Multimodal deep learning
Ideas and trends
Content understanding
Literature review

Cited by (0)

Wei Chen is a doctoral candidate in Leiden Institute of Advanced Computer Science at Leiden University. His research interest focuses on cross-modal retrieval with deep learning methods. Before starting with PhD study in Leiden University, he received his Master degree from the National University of Defense Technology (NUDT), China, in 2016. He has published papers in international conferences and journal including ICPR, ICME and TMM.

Weiping Wang received the Ph.D. degree in systems engineering from the National University of Defense Technology (NUDT), Changsha, China, where he is currently a Professor. His research interests include systems engineering and simulation. He has more than 200 papers published on journals and conferences including IEEE Transactions on Vehicular Technology, Simulation, Simulation Modeling Practice and Theory, Software and Systems Modeling.

Li Liu received the BSc degree in communication engineering, the MSc degree in photogrammetry and remote sensing and the Ph.D. degree in information and communication engineering from the National University of Defense Technology (NUDT), China, in 2003, 2005 and 2012, respectively. She joined the faculty at NUDT in 2012, where she is currently an Associate Professor with the College of System Engineering. During her PhD study, she spent more than two years as a Visiting Student at the University of Waterloo, Canada, from 2008 to 2010. From 2015 to 2016, she spent ten months visiting the Multimedia Laboratory at the Chinese University of Hong Kong. From 2016.12 to 2018.11, she worked as a senior researcher at the Machine Vision Group at the University of Oulu, Finland. She was a co-chair of nine International Workshops at CVPR, ICCV, and ECCV. She was a guest editor of special issues for IEEE TPAMI and IJCV. She serves as Area Chair for ACCV 2020 and ICME 2020. She currently serves as Associate Editor of the Visual Computer Journal and Pattern Recognition Letter. Her current research interests include computer vision, pattern recognition and machine learning. Her papers have currently over 2500+ citations in Google Scholar.

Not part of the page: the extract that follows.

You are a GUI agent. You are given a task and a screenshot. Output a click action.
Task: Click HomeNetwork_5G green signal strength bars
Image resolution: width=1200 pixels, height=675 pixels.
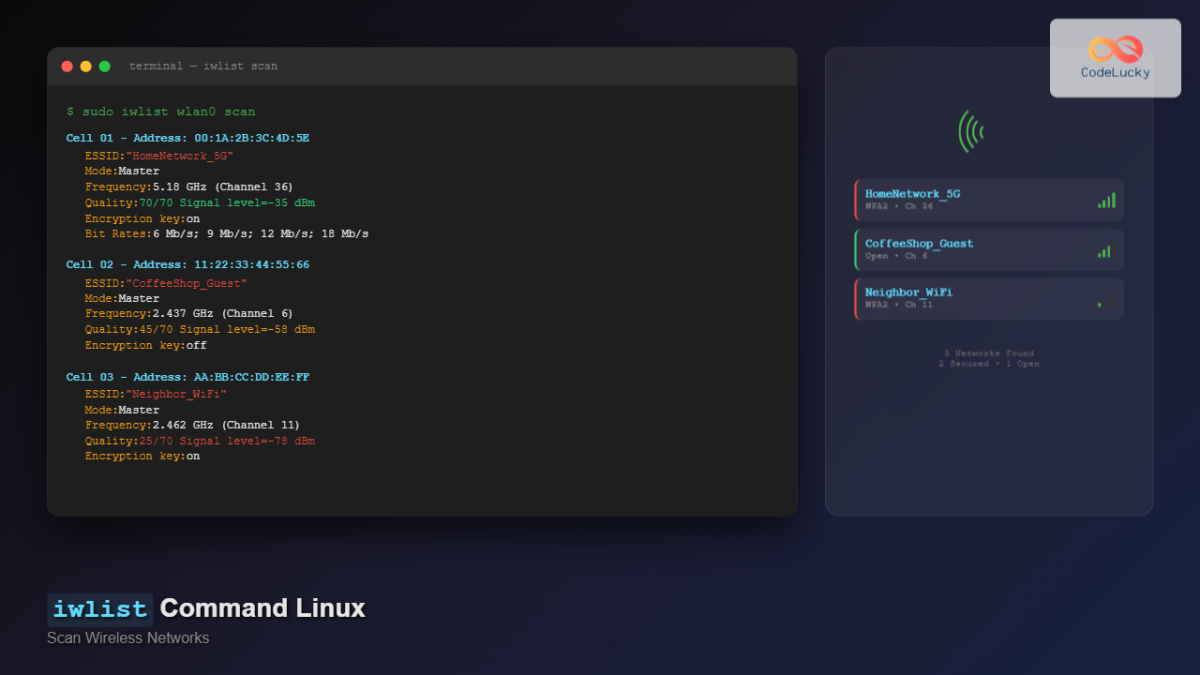(1105, 199)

Michael S. Lew is head of Deep Learning and Computer Vision Research Group Director, LIACS Media Lab. He received his doctorate from University of Illinois at Urbana-Champaign and then became a postdoctoral researcher at Leiden University. One year later, he became the first Leiden University Fellow which was a pilot program for tenure track professors. In 2003, he became a tenured associate professor at Leiden University and was invited to serve as a chair full professor in computer science at Tsinghua University (the MIT of China). He has published over 100 peer reviewed papers with three best paper citations in the areas of computer vision, content-based retrieval, and machine learning. Currently (September 2014), he has the most cited paper in the history of the ACM Transactions on Multimedia. In addition, he has the most cited paper from the ACM International Conference on Multimedia Information Retrieval (MIR) 2008 and also from ACM MIR 2010. He has served on the organizing committees for over a dozen ACM and IEEE conferences. He served as the founding the chair of the ACM ICMR steering committee and had served as chair for both the ACM MIR and ACM CIVR steering committees. In addition he is the Editor-in-Chief of the International Journal of Multimedia Information Retrieval (Springer) and a member of the ACM SIGMM Executive Board which is the highest and most influential committee of the SIGMM.